Первое снежное воспоминание связано с поездкой к няне в Тверскую губернию (теперь – Калининская область). Няня уехала в свою деревню еще осенью, а теперь, с наступлением холодов, мать решила увезти меня к ней, чтобы перезимовать зиму в тепле и относительной сытости. Думаю, что была уже какая-то договоренность и мать предварительно списалась с няней.

К поездке этой проводилась солидная подготовка. Перебирались домашние вещи, обсуждались в смысле «везти – не везти»; шились мешки и мешочки, увязывались тюки. Бабушка и дядя Костя старательно помогали матери и делом, и советами. Слов нет, няня Лина старушка добрая, но ехать к ней с пустыми руками негоже.

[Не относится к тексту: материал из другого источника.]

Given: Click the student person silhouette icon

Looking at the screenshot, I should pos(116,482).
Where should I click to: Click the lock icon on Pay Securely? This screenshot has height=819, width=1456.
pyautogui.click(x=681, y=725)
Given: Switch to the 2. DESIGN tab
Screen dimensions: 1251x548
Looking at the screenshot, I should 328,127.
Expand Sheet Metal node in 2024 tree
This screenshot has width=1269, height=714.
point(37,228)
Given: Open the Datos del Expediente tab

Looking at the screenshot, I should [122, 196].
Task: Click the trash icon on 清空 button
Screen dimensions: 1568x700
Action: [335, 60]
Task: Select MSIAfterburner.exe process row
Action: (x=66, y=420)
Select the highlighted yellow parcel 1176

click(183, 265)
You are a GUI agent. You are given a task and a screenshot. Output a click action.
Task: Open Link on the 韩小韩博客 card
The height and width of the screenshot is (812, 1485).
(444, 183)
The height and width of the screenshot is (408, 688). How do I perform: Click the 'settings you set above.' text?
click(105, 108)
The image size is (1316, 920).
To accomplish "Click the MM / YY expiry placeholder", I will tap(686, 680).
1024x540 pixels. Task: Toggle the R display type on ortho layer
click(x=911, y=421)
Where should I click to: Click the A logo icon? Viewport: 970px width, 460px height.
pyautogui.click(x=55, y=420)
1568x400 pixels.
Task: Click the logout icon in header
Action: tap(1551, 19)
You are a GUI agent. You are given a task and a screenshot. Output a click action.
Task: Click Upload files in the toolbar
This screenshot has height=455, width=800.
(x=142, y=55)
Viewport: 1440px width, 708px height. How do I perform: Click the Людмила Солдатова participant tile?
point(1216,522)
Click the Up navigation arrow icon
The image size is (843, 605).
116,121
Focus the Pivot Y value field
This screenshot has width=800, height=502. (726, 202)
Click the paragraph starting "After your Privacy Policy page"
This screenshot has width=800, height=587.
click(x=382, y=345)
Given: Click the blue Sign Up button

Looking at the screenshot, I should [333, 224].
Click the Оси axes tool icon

Кроме вещей мать везла соль. То была каменная соль – буза, крупная, коричневатого цвета, похожая на острые осколки гранита. Теперь такой бузой, для облегчения своего труда, ленинградские дворники посыпают тротуары, и за это их иногда поругивают в газетах. В те времена соль была драгоценностью. На нее в деревнях горожане могли выменять много съедобных вещей – и масло, и яйца, и хлеб. Помню, как мать с бабушкой, высыпав на мельхиоровый поднос все наличные запасы соли, отмеряли японской фарфоровой чашечкой ту долю, которую можно увезти, и осторожно ссыпали ее в узкий, похожий на детский чулок, мешочек из плотной полосатой ткани.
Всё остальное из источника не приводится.